POR MARCIUS TÚLIO
De causar estranheza o fato de que até pouco tempo, provavelmente até 2018 aproximadamente, sempre que se falava no regime nazista, vivido na Alemanha nos anos 30 e 40 do século passado, a reação das pessoas era, de imediato, de asco, de repulsa para agora, em plena década de 20 do século atual, quase 100 anos após, o tema é defendido e até cultuado por pessoas que jamais imaginaríamos.
O conceito original do Estado Policial, cunhado na Prússia no século XVlll, trazia consigo conotação positivista pois se baseava no ideal de que a atuação do Estado era necessária e natural na busca de manter a moral e os bons costumes no seio das civilizações e que esse mesmo Estado promoveria o bem estar da população em todos os sentidos.
Já no século XlX, esse conceito começou a sofrer mutações que alteraram substancialmente a conotação positiva original. Inexoravelmente, os interesses da população confundiram-se com os interesses do Estado, o que, naturalmente, fez o fiel da balança pender para o lado mais forte, o Estado.
Com o poder coercitivo nas mãos, o Estado passou a controlar com mão de ferro as atividades, priorizando seus próprios interesses, em detrimento das chamadas dinâmicas das forças sociais.
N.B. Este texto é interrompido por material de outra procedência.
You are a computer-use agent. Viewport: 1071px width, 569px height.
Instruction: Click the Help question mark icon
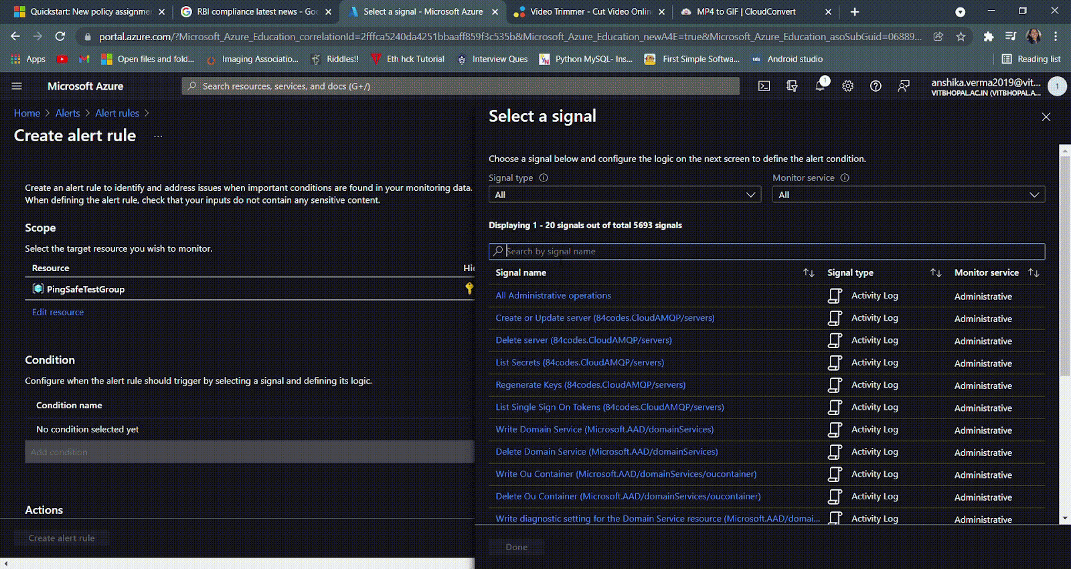876,86
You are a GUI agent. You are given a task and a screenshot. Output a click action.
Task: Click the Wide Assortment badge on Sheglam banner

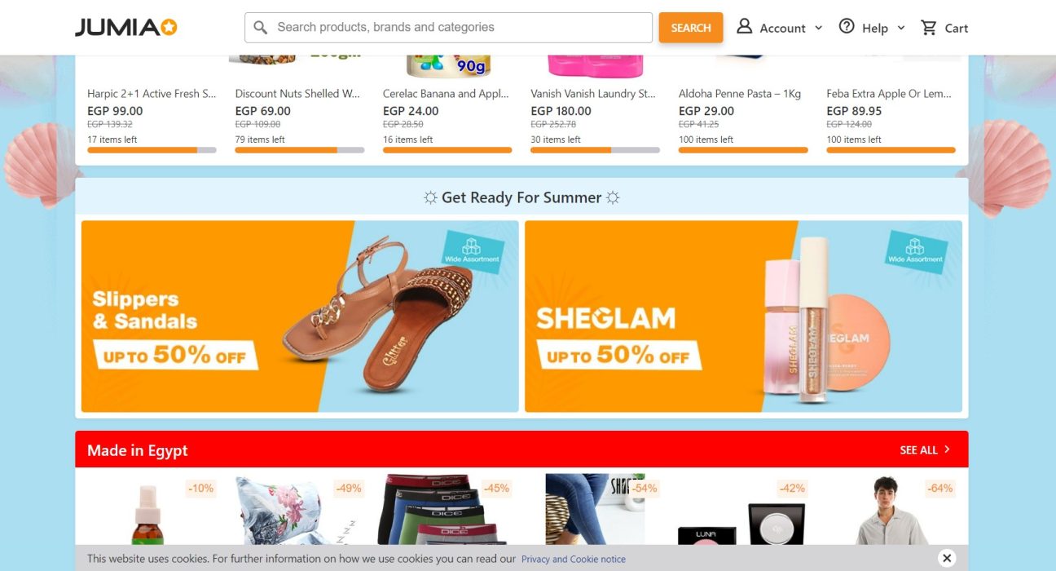(916, 251)
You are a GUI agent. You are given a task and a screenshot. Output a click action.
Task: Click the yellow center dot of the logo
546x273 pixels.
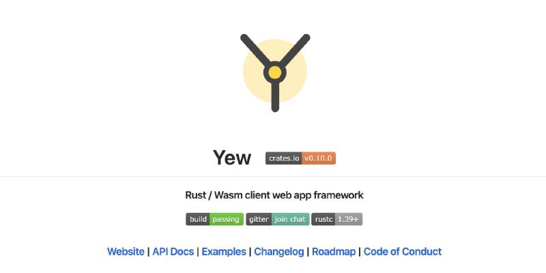coord(275,72)
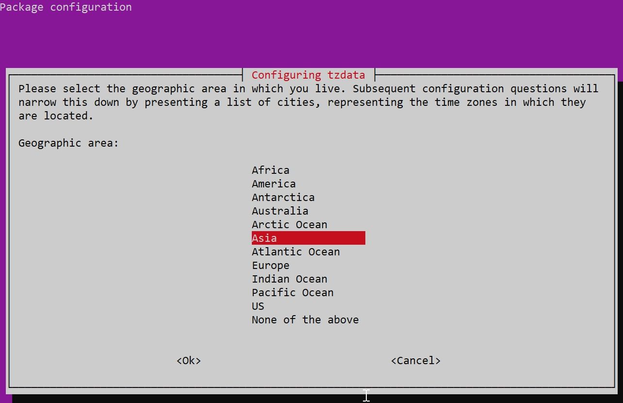The height and width of the screenshot is (403, 623).
Task: Select the Arctic Ocean entry
Action: click(289, 224)
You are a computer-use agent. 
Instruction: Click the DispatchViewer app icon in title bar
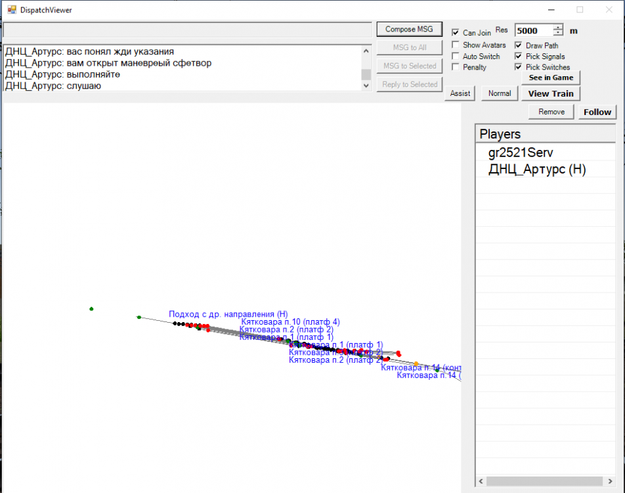(x=11, y=10)
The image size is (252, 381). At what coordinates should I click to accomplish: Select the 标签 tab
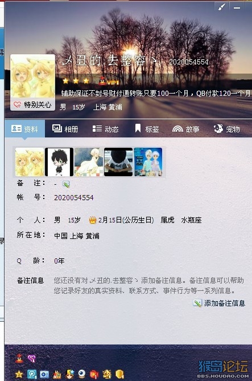pyautogui.click(x=147, y=129)
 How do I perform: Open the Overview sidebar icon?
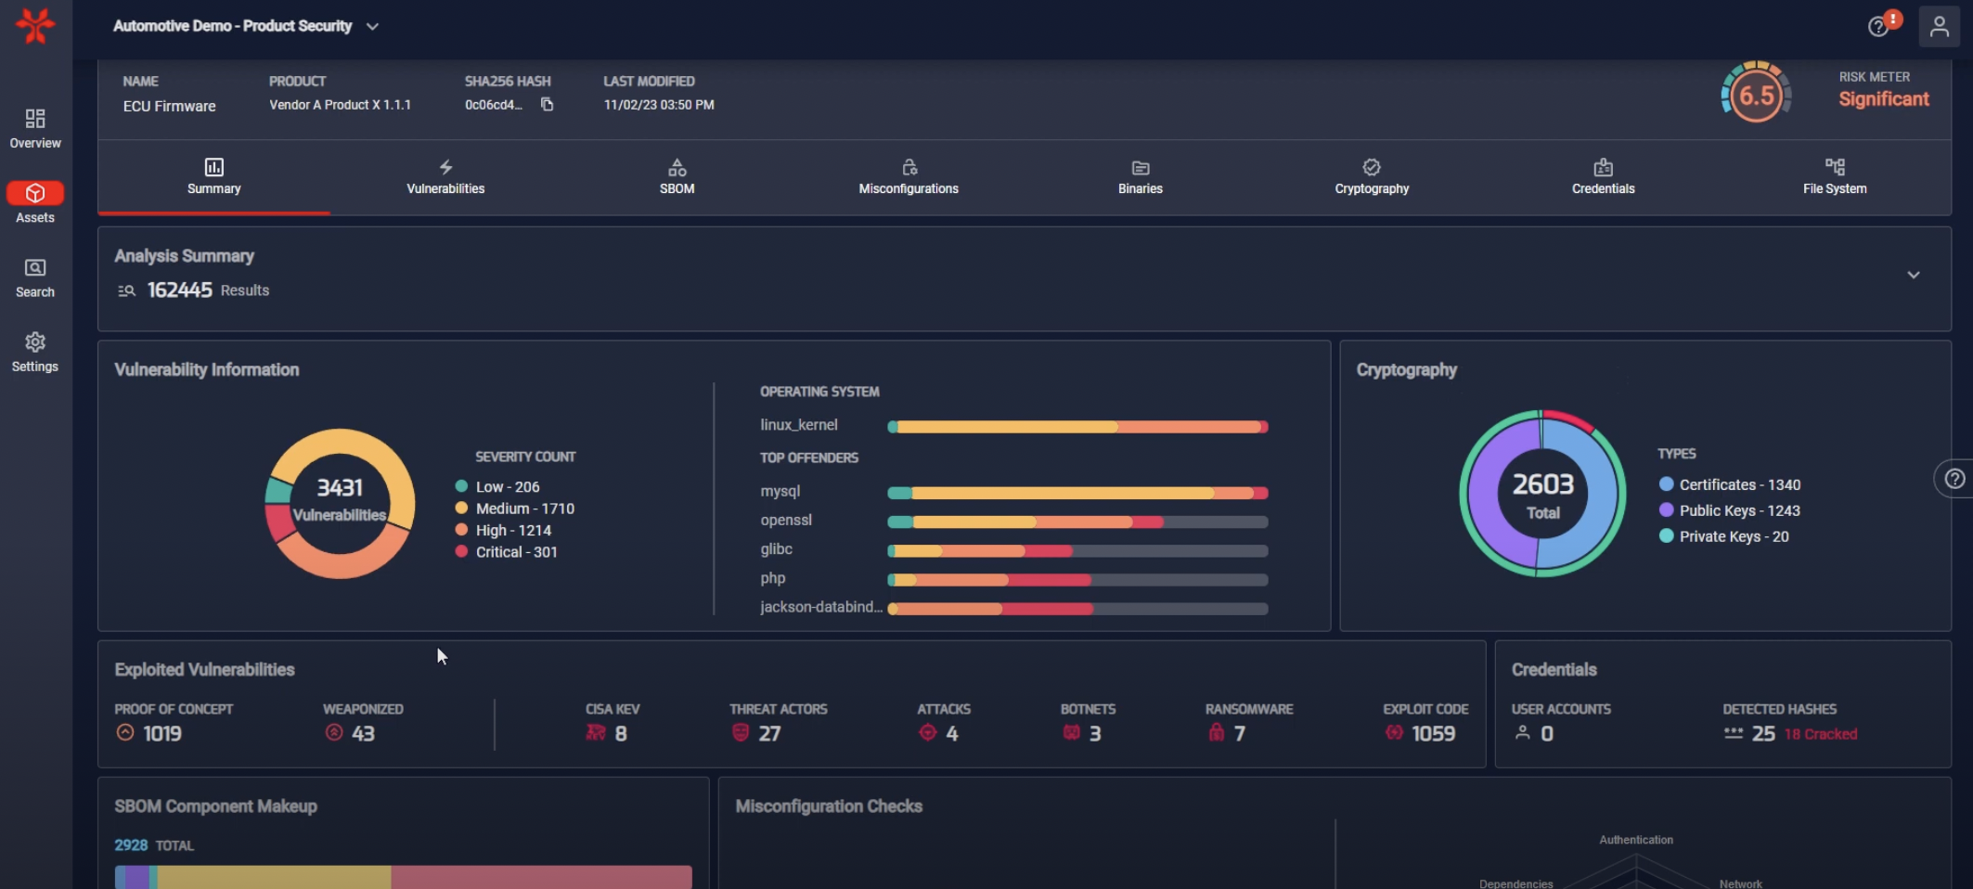[x=35, y=128]
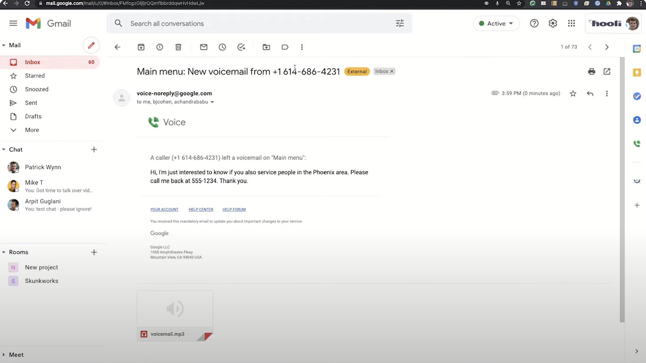This screenshot has height=363, width=646.
Task: Click the voicemail.mp3 audio thumbnail
Action: tap(174, 309)

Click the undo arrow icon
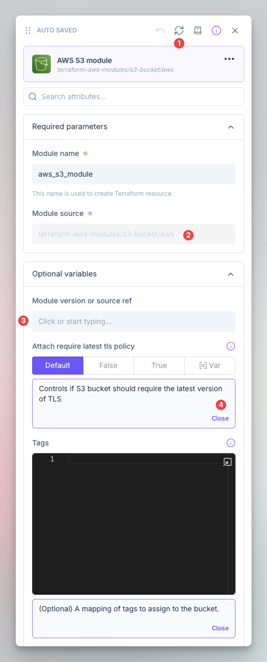[160, 30]
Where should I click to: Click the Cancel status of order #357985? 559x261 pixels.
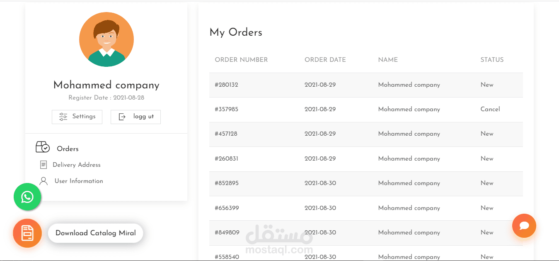(x=490, y=109)
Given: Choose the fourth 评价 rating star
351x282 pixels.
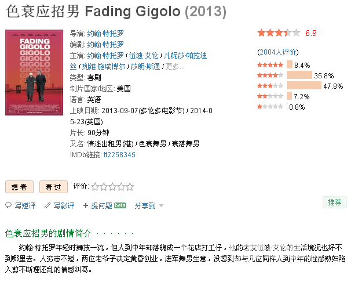Looking at the screenshot, I should click(x=121, y=187).
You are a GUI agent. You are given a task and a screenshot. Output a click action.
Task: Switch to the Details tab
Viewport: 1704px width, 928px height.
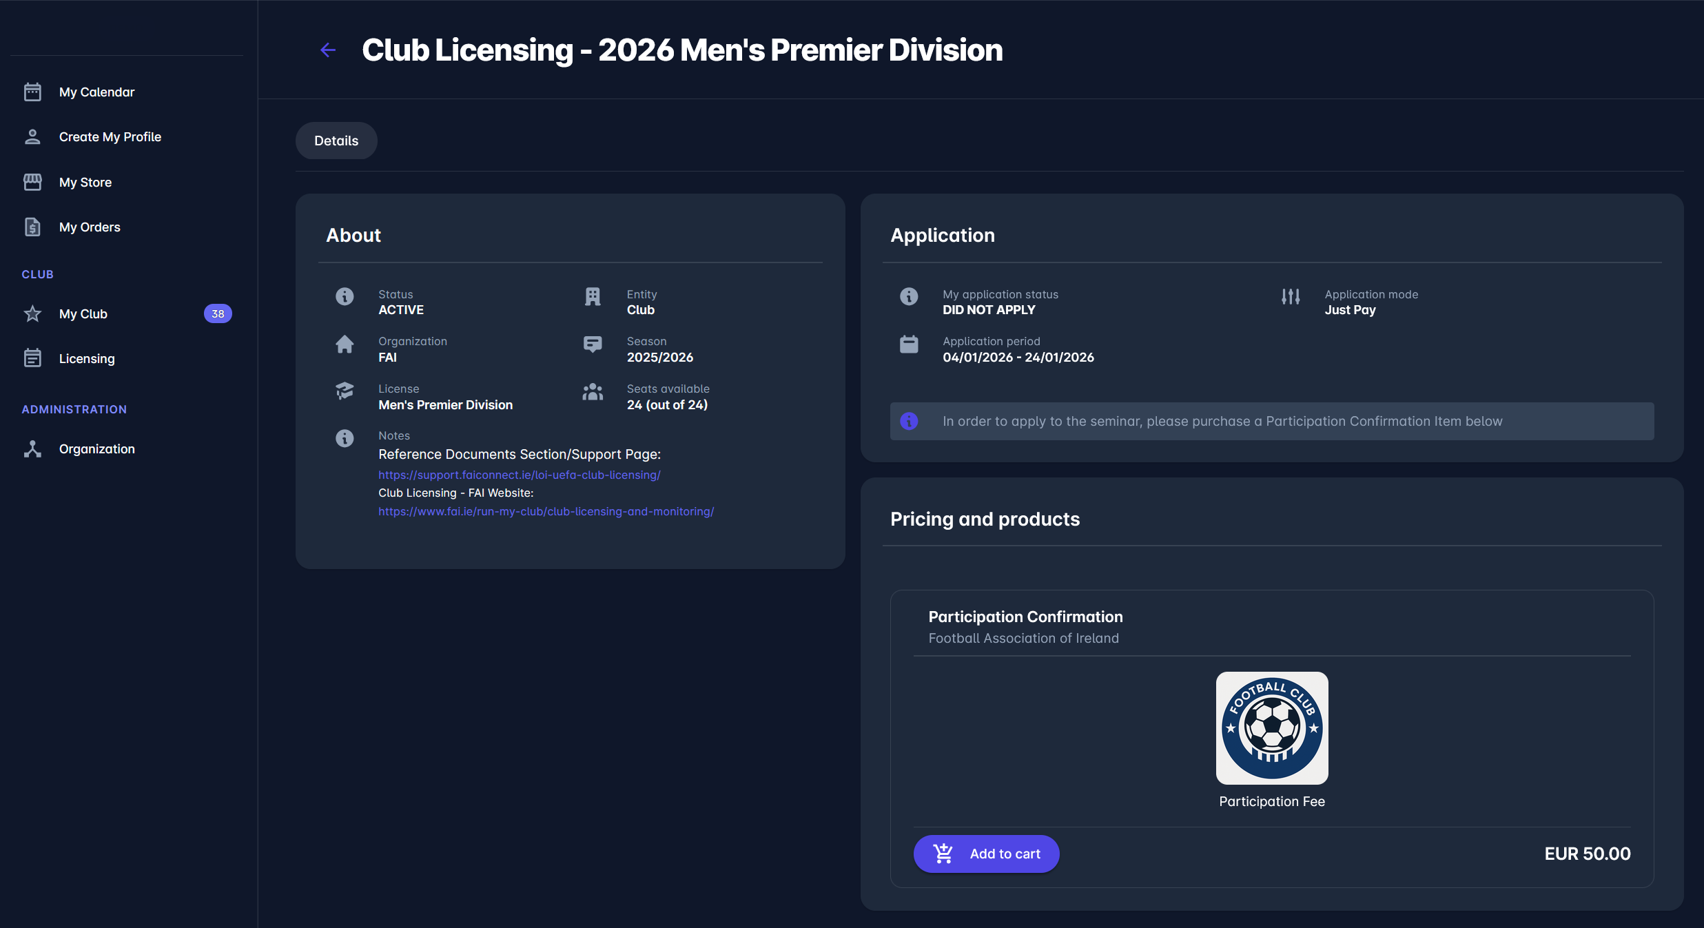[336, 141]
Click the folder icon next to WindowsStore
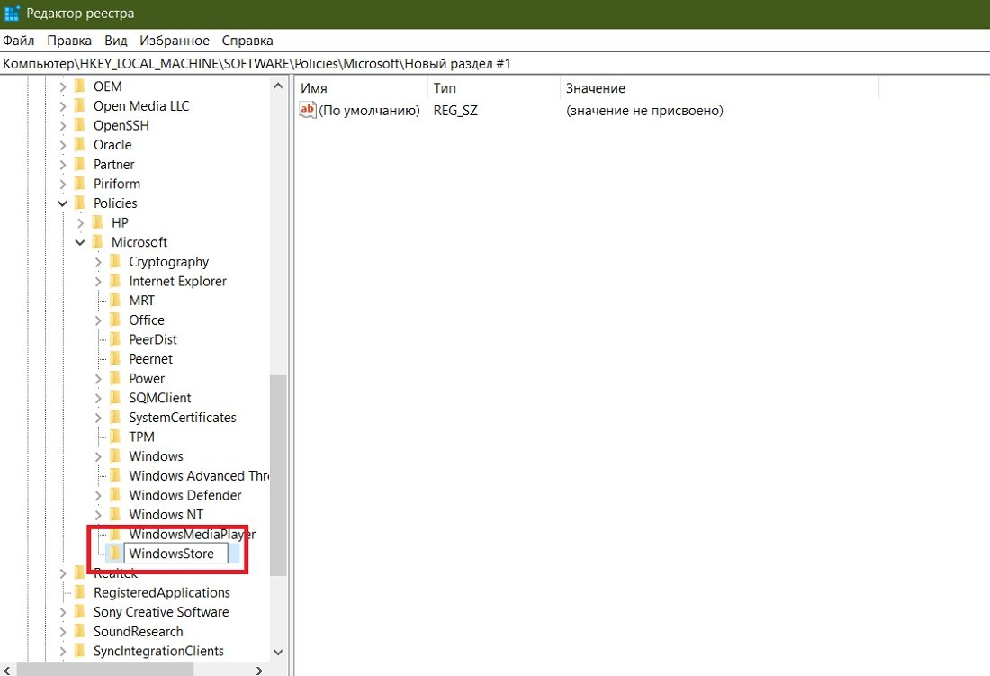 pyautogui.click(x=115, y=553)
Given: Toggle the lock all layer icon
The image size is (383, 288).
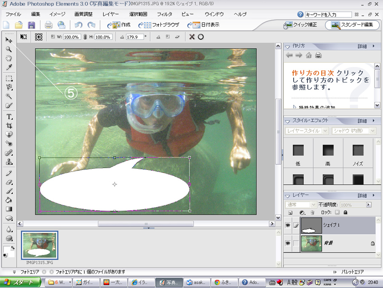Looking at the screenshot, I should coord(345,212).
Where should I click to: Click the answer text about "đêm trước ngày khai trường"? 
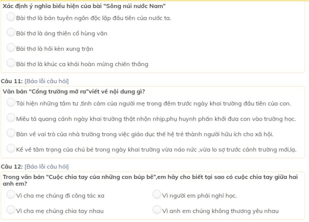coord(154,103)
Estabelecida a controvérsia, os conceitos de Estado Policial ganharam força, reacendendo regimes absolutistas que já haviam se tornado obsoletos. As consequências não tardaram muito a chegar, como nos ensina a História.
Aquele ideal de promover o bem-estar da população passou a ser o da garantia do regime adotado, passando a justificar suas ações pela finalidade que era a felicidade dos cidadãos, baseado no fundamento de que só o Estado absoluto poderia dispor dos meios para garantir essa felicidade, usando, inclusive a força, segundo seus indicadores.
Em resumo, assim se registraram os primórdios do chamado Estado Policial que, com o passar dos anos, se tornaram símbolo dos regimes totalitários e absolutistas, alguns dos quais resistem ao tempo.
Os regimes constitucionalistas que consagraram a chamada democracia obviamente hão de repudiar esses conceitos, bem como seus efeitos, para garantir o bem-estar de suas populações, dentre os quais, um dos pilares é a liberdade.
A História, entretanto, registra regimes híbridos, onde a interferência do Estado se faz necessária para conter disparates, comuns aos humanos, mas no limite da pacificação, o que justifica a existência do Estado Policial nas constituições democráticas, em caso de grave quebra da ordem constitucional.
A manutenção da moral, dos bons costumes, da segurança pública e da segurança jurídica não deve nem pode ser confundida com o Estado Policial, “onde a organização estatal fortemente baseada no controle da população (e, principalmente, de opositores e dissidentes) por meio da polícia política, das forças armadas e outros órgãos de controle ideológico e repressão política”, conforme alguns conceitos defendidos na nossa História contemporânea e atual.
Enquanto vigente, o Estado Policial vai se tornando cada vez mais um Estado Policialesco, para onde convergem todas as atividades de uma nação, desde manifestações artísticas a delações ideológicas e tendenciosas entre pais e filhos, entre irmãos, amigos e até cônjuges.
A partir daí, por medo ou comodismo ou conveniência, os cidadãos garantem forma ao regime, fortalecendo seus instintos bestiais e consolidando seus efeitos passivamente em troca de picanha vegetal sabor abóbora e se deliciando com discursos delirantes e piadas picantes.
É notável, por derradeiro, que o pacato e simplório estilo de vida que caracteriza a vassalagem torna a consolidação de uma ditadura mais real e mais aprazível aos olhos dos tiranos e máscara os regimes totalitários usando o mantra da democracia para entorpecer mentes menos avisadas ou desinformadas, sendo certo que esse sistema já adquiriu vida própria a ponto de exterminar tudo ou todos que perdem sua utilidade.
Paz e Luz.
Marcius Túlio é analista político e Coronel da Polícia Militar de Minas Gerais.